What to work on ::
If a line below contains the string "status", copy it out.

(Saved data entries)

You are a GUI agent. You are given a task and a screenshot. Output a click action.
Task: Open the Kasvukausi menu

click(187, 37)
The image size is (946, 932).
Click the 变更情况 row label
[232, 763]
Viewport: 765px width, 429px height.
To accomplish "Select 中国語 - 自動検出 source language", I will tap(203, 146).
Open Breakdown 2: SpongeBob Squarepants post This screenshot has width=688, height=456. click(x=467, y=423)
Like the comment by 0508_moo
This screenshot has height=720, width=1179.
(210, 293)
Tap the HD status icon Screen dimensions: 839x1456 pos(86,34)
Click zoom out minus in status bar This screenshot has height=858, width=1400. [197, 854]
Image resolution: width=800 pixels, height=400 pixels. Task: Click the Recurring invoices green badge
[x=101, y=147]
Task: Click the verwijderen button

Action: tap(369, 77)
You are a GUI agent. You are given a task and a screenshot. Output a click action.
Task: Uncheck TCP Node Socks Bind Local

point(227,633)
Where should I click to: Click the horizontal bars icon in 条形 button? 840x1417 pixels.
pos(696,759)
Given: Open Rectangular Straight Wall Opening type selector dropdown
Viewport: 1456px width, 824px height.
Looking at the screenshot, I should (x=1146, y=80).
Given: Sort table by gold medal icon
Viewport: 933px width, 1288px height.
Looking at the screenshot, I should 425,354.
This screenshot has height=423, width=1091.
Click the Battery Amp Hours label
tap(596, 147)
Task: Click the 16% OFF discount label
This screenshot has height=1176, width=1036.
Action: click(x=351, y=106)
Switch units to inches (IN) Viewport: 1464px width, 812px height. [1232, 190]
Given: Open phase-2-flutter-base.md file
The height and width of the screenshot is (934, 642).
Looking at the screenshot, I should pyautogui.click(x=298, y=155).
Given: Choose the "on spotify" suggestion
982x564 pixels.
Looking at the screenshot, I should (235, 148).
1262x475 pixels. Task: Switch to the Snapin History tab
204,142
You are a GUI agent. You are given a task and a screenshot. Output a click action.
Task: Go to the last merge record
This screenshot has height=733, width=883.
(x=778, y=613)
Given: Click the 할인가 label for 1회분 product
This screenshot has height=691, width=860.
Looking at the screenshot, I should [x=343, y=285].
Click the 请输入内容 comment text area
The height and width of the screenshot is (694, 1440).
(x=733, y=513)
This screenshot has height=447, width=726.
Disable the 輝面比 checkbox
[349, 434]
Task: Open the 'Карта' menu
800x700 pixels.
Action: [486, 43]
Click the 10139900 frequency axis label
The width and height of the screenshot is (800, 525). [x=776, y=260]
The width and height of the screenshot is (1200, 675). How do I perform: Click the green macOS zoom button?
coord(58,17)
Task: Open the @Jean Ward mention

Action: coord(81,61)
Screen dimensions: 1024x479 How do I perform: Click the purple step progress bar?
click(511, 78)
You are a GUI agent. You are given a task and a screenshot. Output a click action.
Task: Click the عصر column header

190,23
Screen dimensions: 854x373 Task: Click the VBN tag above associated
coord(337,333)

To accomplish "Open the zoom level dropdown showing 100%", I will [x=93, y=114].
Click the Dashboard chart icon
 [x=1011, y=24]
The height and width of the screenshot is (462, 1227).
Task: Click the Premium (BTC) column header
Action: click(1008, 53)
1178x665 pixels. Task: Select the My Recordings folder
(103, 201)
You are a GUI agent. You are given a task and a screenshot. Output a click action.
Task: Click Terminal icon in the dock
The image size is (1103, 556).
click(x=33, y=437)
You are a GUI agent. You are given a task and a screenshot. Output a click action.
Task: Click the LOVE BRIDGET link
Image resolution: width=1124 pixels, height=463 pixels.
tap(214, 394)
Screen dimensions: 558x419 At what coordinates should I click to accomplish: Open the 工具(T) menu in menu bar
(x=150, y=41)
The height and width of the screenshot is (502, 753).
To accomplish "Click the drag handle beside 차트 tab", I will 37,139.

Written answer ::
Tap the HD status icon Screen dimensions: 839x1456 pos(86,34)
Click zoom out minus in status bar This screenshot has height=858, width=1400. [197, 854]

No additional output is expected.